- [Task requirements]: The records below must be output exactly, without pictures.

++++++

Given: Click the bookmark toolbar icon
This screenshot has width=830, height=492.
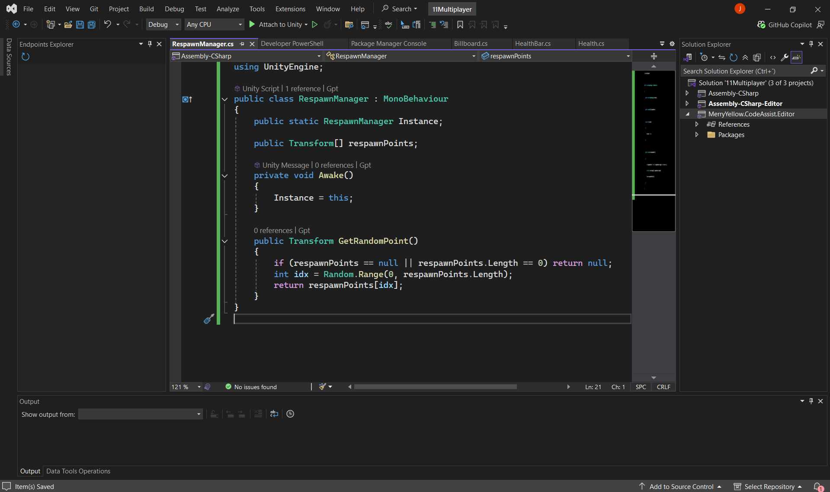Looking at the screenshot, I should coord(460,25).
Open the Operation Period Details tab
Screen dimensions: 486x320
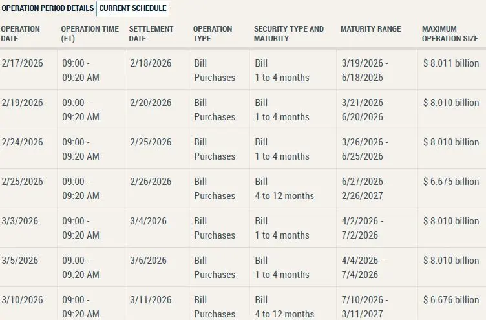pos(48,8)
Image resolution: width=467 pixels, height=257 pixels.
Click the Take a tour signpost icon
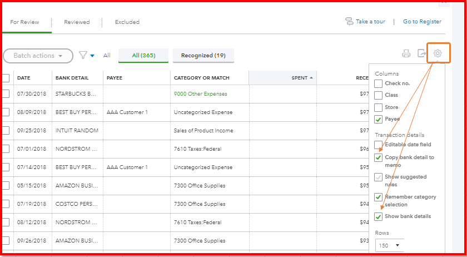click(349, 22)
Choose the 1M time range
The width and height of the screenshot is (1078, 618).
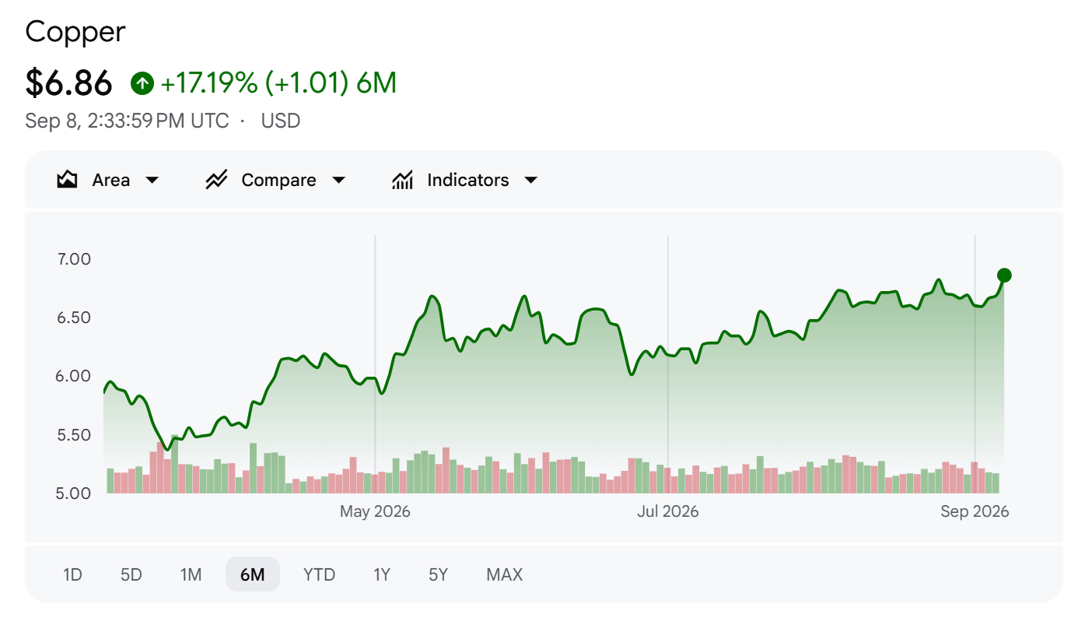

++++++

- [Exercise solution]:
Given: Click the bookmark toolbar icon
This screenshot has width=830, height=492.
Looking at the screenshot, I should coord(460,25).
Open the Operation Period Details tab
Screen dimensions: 486x320
pos(48,8)
Image resolution: width=467 pixels, height=257 pixels.
Click the Take a tour signpost icon
click(349, 22)
Choose the 1M time range
The width and height of the screenshot is (1078, 618).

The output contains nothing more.